Таальвен тоже устал от мельтешения длинных юбок и в конце концов отобрал у дочери трактирщика оба ушата с горячей водой, а затем следующую пару — с холодной и выдворил ее прочь. Ванну Изольде он наполнил самостоятельно, залив продолговатую лохань почти до краев. Над поверхностью вздыбился пар — пришлось разгонять его ладонью.
— Вернусь, как стемнеет, — пообещал принц. — Принесу тебе ужин.
— Не надо спешить, — холодно отозвалась девушка. — Наслаждайся одиночеством или обществом тьер-на-вьёрских проходимцев.

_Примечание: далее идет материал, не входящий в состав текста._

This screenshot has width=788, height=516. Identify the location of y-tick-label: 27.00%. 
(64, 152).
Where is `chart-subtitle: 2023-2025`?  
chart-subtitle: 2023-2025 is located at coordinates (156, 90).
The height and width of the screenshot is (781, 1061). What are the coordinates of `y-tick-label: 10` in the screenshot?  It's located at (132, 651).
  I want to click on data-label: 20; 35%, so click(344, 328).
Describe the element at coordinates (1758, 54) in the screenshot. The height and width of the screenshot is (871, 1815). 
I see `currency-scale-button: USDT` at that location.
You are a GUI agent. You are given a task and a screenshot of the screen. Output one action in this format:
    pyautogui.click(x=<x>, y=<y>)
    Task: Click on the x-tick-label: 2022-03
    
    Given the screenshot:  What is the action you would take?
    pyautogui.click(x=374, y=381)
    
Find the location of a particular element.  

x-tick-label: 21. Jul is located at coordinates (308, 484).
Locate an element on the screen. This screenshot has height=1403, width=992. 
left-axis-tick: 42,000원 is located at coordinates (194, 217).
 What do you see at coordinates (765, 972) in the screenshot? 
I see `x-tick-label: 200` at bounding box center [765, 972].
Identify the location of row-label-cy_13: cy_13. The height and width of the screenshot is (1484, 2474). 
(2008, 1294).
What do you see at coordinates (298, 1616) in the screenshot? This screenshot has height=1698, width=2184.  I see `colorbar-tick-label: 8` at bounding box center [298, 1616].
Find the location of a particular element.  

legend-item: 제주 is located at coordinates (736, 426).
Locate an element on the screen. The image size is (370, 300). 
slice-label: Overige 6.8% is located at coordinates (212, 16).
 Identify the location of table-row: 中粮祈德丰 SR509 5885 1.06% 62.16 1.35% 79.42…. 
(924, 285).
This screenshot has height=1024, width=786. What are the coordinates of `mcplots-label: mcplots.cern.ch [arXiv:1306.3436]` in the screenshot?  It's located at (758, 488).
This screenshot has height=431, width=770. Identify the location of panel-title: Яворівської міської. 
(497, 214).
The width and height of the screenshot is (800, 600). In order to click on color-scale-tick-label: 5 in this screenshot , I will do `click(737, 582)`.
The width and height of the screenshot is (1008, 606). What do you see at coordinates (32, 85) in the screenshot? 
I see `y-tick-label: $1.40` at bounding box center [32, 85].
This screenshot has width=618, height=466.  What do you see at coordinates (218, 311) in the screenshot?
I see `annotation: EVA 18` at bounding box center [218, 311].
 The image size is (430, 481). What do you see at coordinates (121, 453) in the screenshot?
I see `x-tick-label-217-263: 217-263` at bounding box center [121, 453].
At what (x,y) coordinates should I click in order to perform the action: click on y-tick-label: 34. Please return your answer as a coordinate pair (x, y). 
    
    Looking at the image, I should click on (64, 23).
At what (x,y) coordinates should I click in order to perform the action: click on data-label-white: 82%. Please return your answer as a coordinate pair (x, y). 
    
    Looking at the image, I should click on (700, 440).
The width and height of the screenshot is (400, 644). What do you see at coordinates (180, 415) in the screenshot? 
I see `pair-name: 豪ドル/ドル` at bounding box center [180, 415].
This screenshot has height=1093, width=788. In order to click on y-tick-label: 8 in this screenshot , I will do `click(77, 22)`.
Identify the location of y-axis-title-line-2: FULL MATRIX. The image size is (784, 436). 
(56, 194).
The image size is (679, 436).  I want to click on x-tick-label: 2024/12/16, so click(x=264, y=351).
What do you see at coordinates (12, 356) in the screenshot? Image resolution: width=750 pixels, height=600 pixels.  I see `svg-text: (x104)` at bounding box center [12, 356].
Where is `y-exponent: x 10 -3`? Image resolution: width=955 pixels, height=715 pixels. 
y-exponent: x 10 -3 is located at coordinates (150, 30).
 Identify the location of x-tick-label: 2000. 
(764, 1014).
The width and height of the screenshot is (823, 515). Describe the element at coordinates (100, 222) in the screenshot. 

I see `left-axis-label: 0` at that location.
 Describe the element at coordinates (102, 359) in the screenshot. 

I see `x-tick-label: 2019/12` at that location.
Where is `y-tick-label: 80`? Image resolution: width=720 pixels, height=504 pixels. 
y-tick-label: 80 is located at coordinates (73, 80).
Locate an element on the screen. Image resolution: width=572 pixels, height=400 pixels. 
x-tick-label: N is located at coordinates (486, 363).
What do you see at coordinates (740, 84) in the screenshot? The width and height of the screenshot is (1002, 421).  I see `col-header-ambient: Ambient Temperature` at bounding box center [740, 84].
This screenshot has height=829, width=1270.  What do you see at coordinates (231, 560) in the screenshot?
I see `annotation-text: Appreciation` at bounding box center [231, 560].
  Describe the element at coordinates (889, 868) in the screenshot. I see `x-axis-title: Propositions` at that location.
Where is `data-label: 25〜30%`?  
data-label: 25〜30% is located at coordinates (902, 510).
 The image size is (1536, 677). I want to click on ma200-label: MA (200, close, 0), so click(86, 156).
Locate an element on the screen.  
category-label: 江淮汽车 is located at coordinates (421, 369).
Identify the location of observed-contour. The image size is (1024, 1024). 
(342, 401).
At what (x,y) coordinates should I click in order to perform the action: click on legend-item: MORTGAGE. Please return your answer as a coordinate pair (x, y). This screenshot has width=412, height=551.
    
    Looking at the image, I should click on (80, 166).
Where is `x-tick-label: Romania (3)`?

Может статься, в их человеческой компании тебе не грозят колдовские неприятности.
— Изольда…
Она уязвленно вздернула подбородок, схватилась за волосы, чтобы распустить их, — чересчур рьяно.
И несмотря на то что Лютинг сознавал, что беседовать с принцессой нынче без толку, ему хотелось отнять не повинные ни в чем локоны у жестоких пальцев, чинящих самоуправство. Чтобы расплести их, расчесать до блеска и увидеть на чудесном лице умиротворенную улыбку. Но кажется, чаяниям его сбыться было не суждено.
— Запрись и никому не открывай, — попросил королевич, гоня беспросветные думы прочь. — Засовы на здешних дверях крепкие.
— Будь уверен, — воскликнула она, нарочно громко опуская задвижку в металлические скобы. — Не отворю, хоть до утра стучите. Придется вам с Хёльмвиндом спать у порога.
И шлепнулась на стул, чтобы стащить с ног перепачканные тиной сапоги.
* * *
— Дерзкий приморский королевич, — продолжала роптать Изольда, по шею забравшись в исходящую паром лохань. — Туда не ходи, это не делай… Привык указывать, а мне будто законом положено подчиняться, словно его… жене!
От негодования она скрестила руки и с головой ушла под воду. Нежную кожу на щеках окатило жаром, уши мигом залило.
— Кровь и кости! — выругалась принцесса на манер глодалыциц, выныривая на поверхность.
Пришлось отжимать волосы и устраиваться поудобнее. Сделать это было нелегко, ванна оказалась слишком узкой и мелкой. Но Изольда тешилась возможностью понежиться в тепле, потому поджала ноги и вновь опустилась на дно.
— Так-то лучше…
Тело приятно покалывало, кудрявые локоны не хуже речных змей расплылись по водной поверхности. Разомлев окончательно, принцесса прикрыла глаза и пробормотала:
Терновник на ее запястьях и бедрах даже не шелохнулся. У принцессы сейчас не было той неистовой отчаянной злости, что подтолкнула однажды изречь страшное проклятие. Вместо нее остался запутанный клубок иных чувств, разобраться в которых сложнее сложного.